It is important that employees understand their rights in the workplace, not only in terms of their specific employers, but also in a fundamental legal sense. Far too often companies fail to meet basic requirements, and employees should be prepared to recognize failure to meet their rights in order to correct the wrongs.
A recent article in U.S. News Money cites eight workplace rights your employer might not tell you about.
- 1. Your employer can’t withhold your paycheck for poor performance. No matter how awful your performance may be, an employer never has the right to dock your salary.

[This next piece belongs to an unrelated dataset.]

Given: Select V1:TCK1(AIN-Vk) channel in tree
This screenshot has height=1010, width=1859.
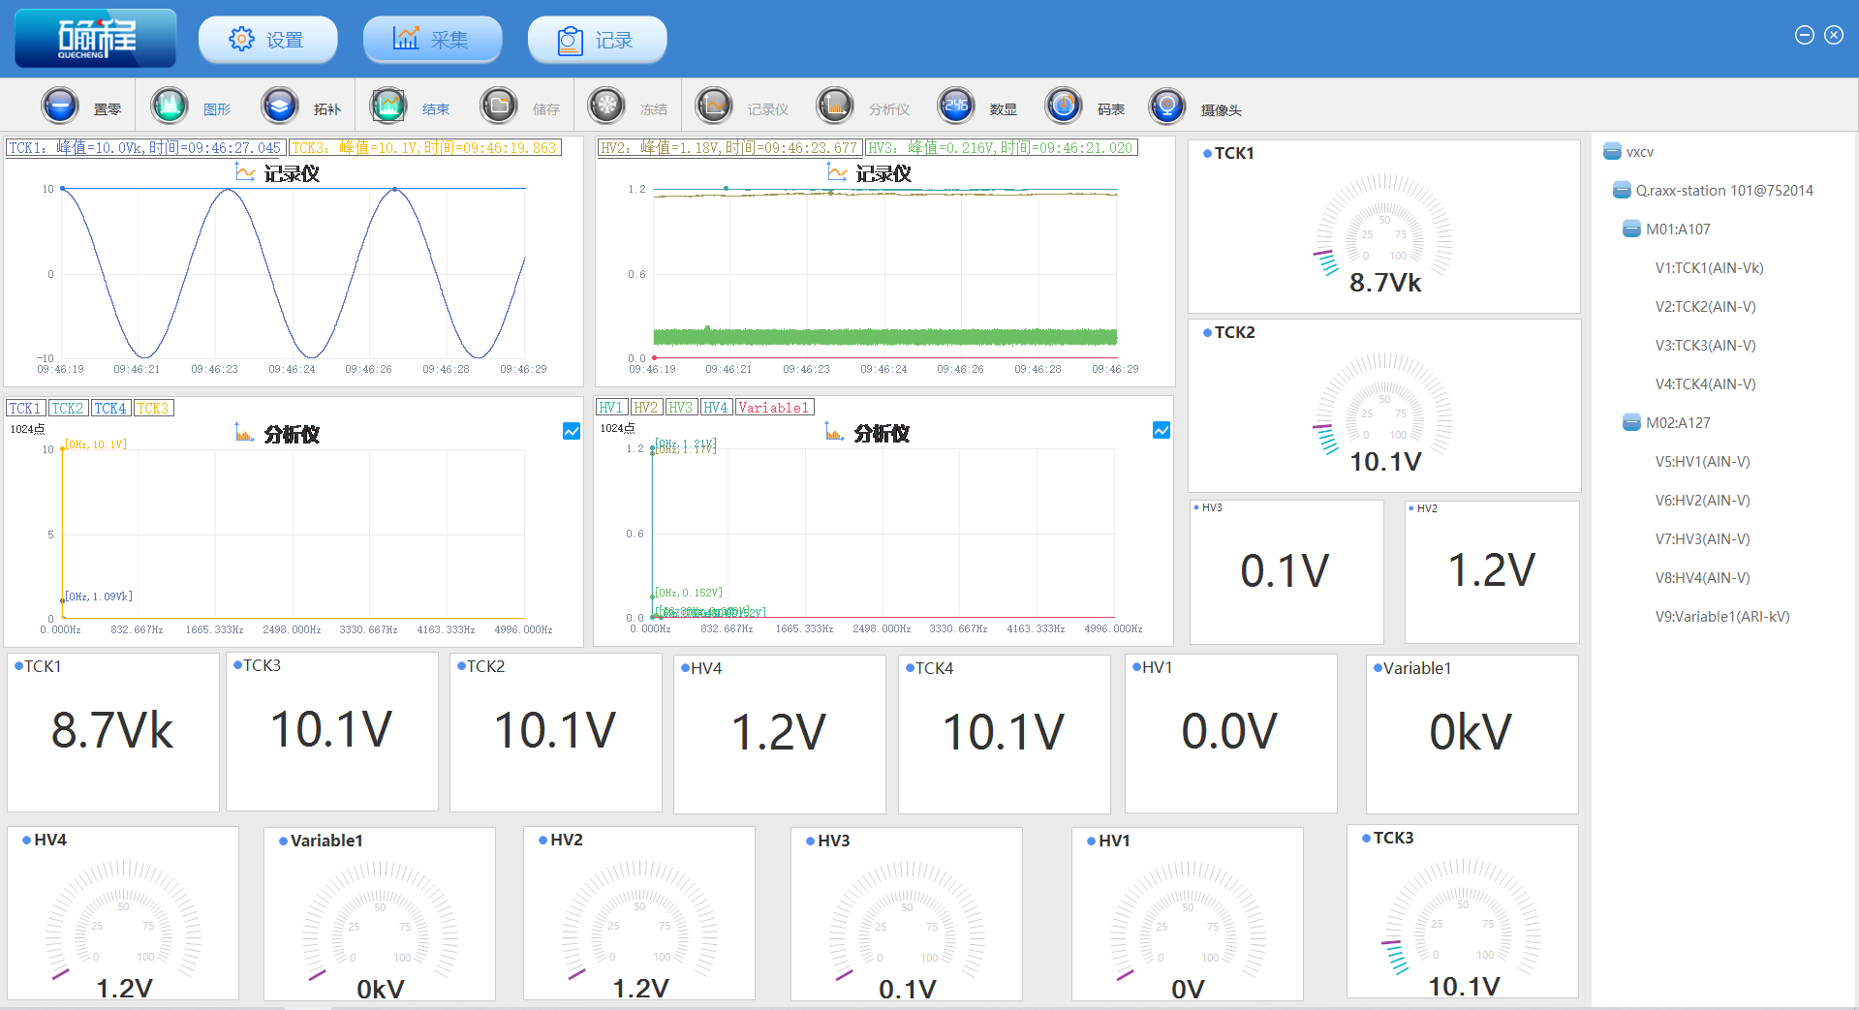Looking at the screenshot, I should point(1709,268).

- 2. You must receive your paycheck promptly. Most state laws outline how soon a paycheck must be received following the pay period, and there is often a penalty companies must pay for failing to meet the timeframe.
- 3. Whether you’re eligible for overtime pay isn’t up to your employer; the government decides. Whether your job is considered “exempt” or “non-exempt” is not the choice of your employer; it is designated by the government. If your job is considered “non-exempt,” you must be paid overtime for all hours worked over 40 per week. Don’t let your employer fool you into thinking it’s his or her decision whether you’re paid for overtime.
- 4. Your employer cannot ask, require, or even allow you to work off the clock. As a non-exempt employee, you must be paid for all time worked, no matter what.
- 5. Your employer can’t stop you from discussing your salary with your co-workers. Many employers discourage or even prohibit their employees from discussing salary with co-workers. However, the National Labor Relations Act (NLRA) says that employers legally cannot prevent employees from discussing wages. Policies prohibiting such discussion are against the law.
- 6. Similarly, your employer can’t stop you from discussing your working conditions with your co-workers. Policies prohibiting employees from discussing their working conditions are unlawful. This is another situation where employees are protected by NLRA; employees wouldn’t be able to organize if they were prohibited from talking with each other about important workplace issues.
- 7. Promises made in your employee handbook are often binding. In many previous cases, courts have ruled that promises included in employee handbooks are, in fact, legally binding. Your employer will likely be legally required to uphold the assurances it makes in the handbook.
- 8. Your employer can’t pay you as a contractor while treating you like an employee. If you are required to work at a certain place, certain time, and in a certain way as determined by your employer, you are an employee, and should be paid and offered benefits like one. Don’t let your employer pay you like a contractor when you’re working like an employee.